## Information shown

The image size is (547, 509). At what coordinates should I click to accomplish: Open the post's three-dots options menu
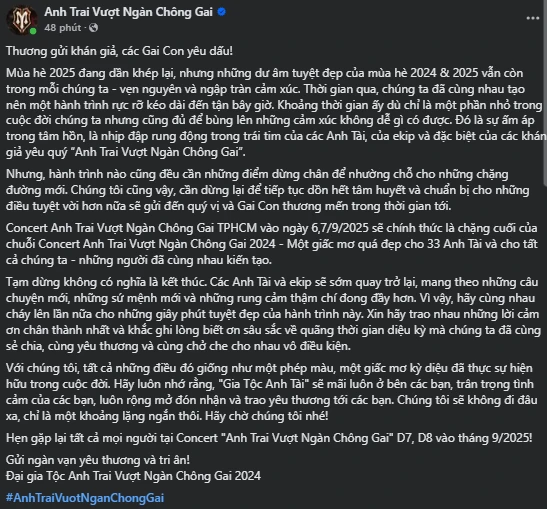[x=533, y=18]
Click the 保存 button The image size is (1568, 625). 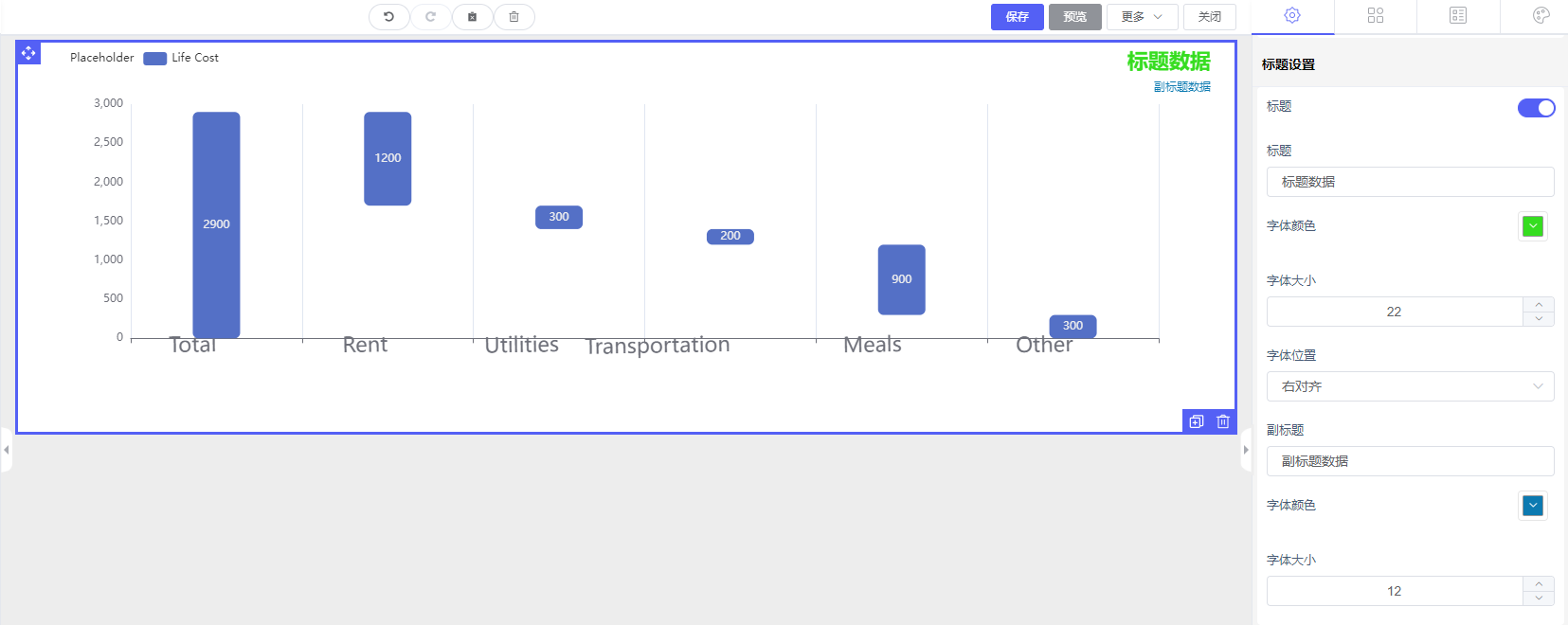click(1017, 17)
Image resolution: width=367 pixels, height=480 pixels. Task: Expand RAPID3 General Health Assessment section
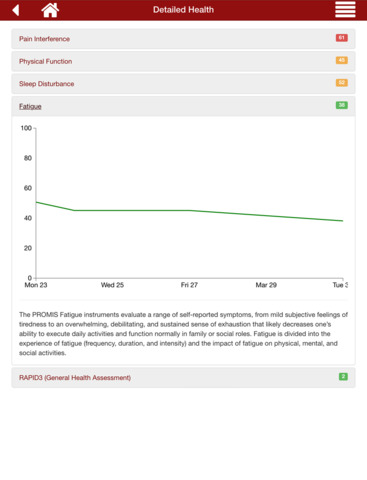[x=183, y=378]
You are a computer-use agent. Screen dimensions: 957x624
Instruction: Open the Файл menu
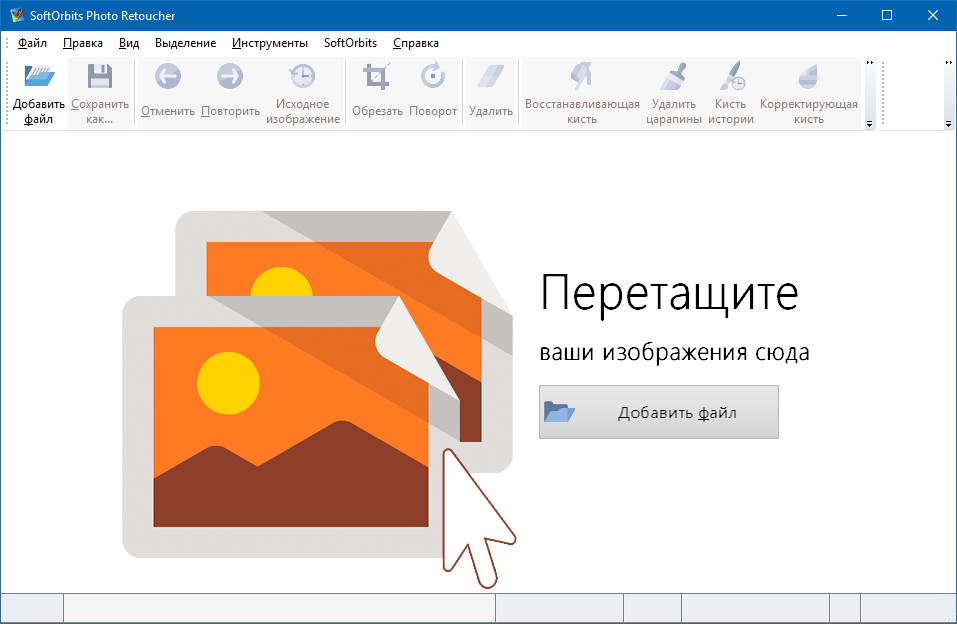32,43
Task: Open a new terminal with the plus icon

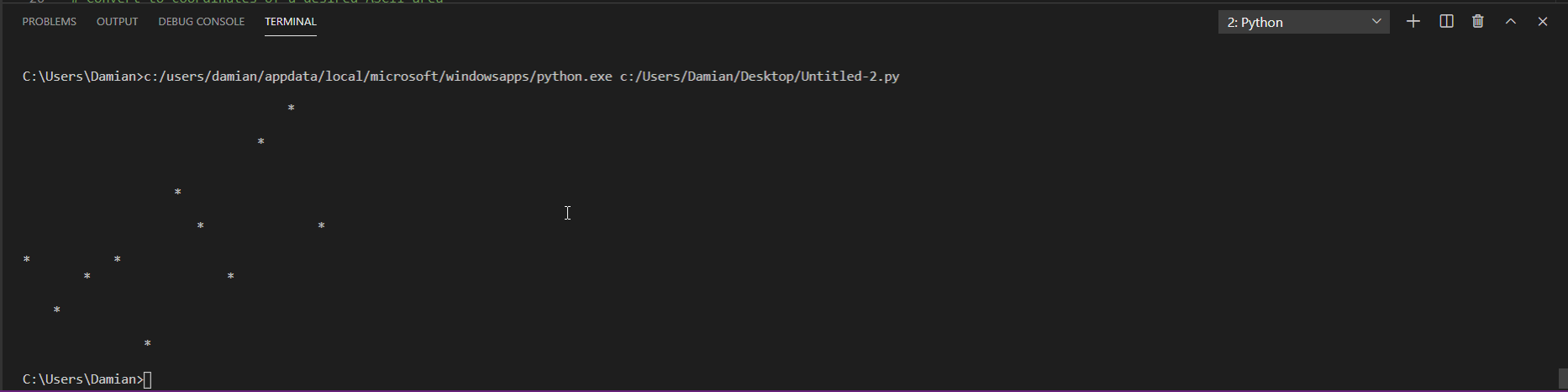Action: pyautogui.click(x=1413, y=22)
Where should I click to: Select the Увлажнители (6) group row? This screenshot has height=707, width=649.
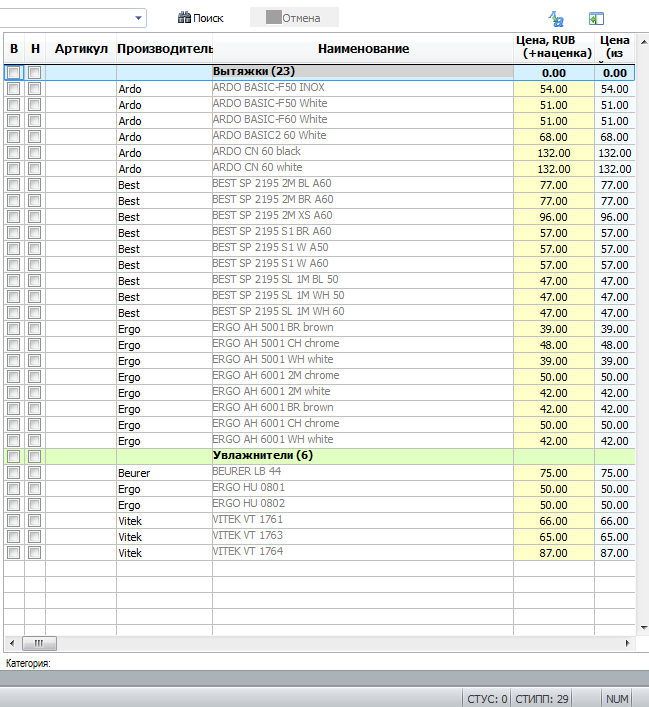click(x=319, y=456)
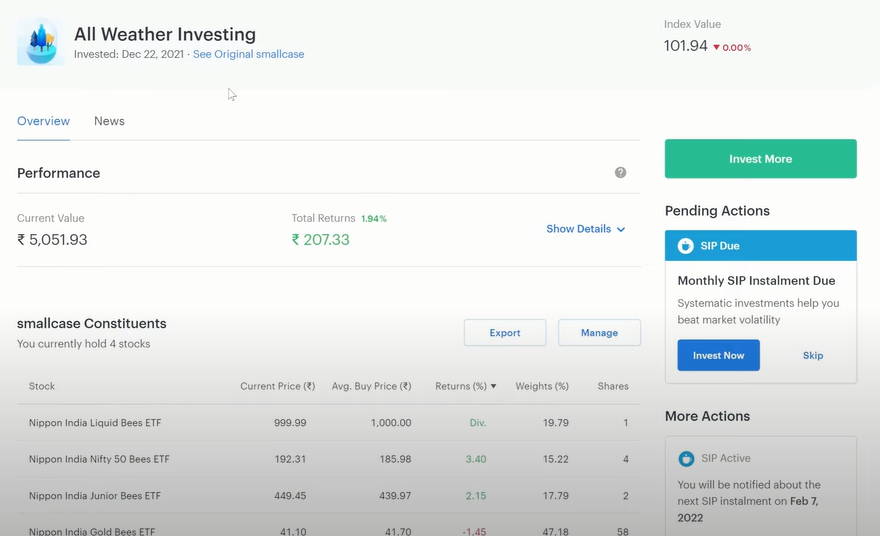Select the Nippon India Junior Bees ETF row
The height and width of the screenshot is (536, 880).
[x=95, y=496]
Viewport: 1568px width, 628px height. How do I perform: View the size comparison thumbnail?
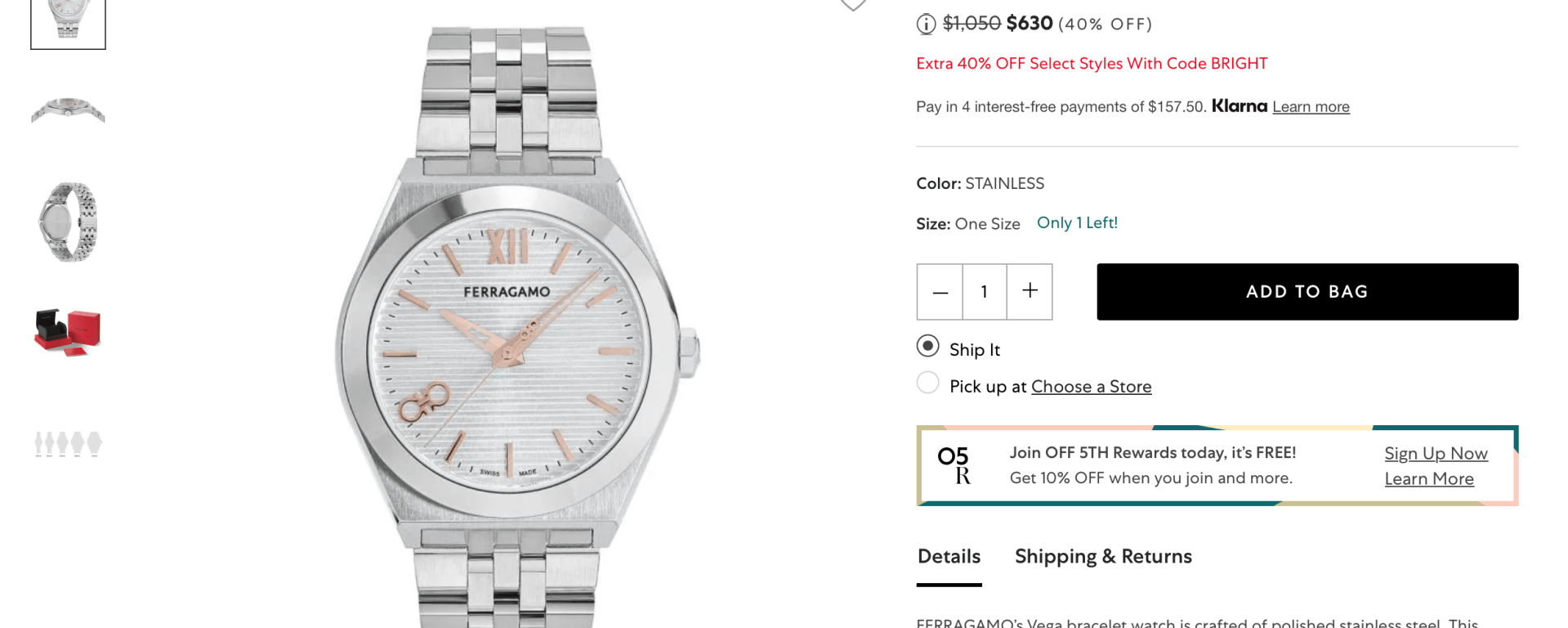point(68,443)
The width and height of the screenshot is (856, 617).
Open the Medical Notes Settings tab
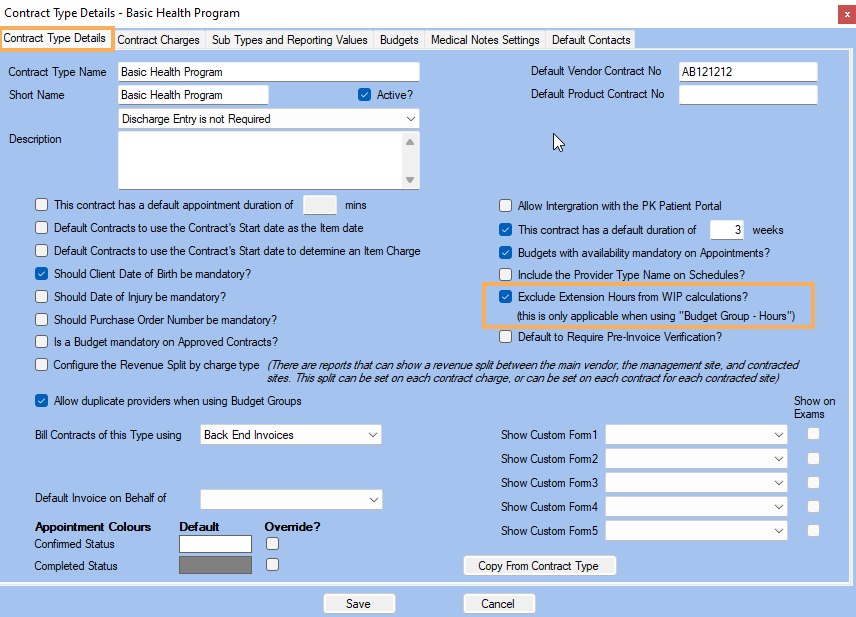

## What you will do
Give back word for word the lines from the one containing "Image resolution: width=367" through the final line of the data above. Pictures are to be left out.

## Output for this exercise
Image resolution: width=367 pixels, height=480 pixels. Task: Expand RAPID3 General Health Assessment section
[x=183, y=378]
You are a computer-use agent. Screen dimensions: 957x624
Instruction: Open the Файл menu
32,43
Task: Open a new terminal with the plus icon

Action: pyautogui.click(x=1413, y=22)
Where should I click to: Select the Увлажнители (6) group row? This screenshot has height=707, width=649.
click(x=319, y=456)
Select the Nippon India Junior Bees ETF row
The height and width of the screenshot is (536, 880).
[x=95, y=496]
Viewport: 1568px width, 628px height. How do I perform: View the size comparison thumbnail?
point(68,443)
The width and height of the screenshot is (856, 617).
Open the Medical Notes Settings tab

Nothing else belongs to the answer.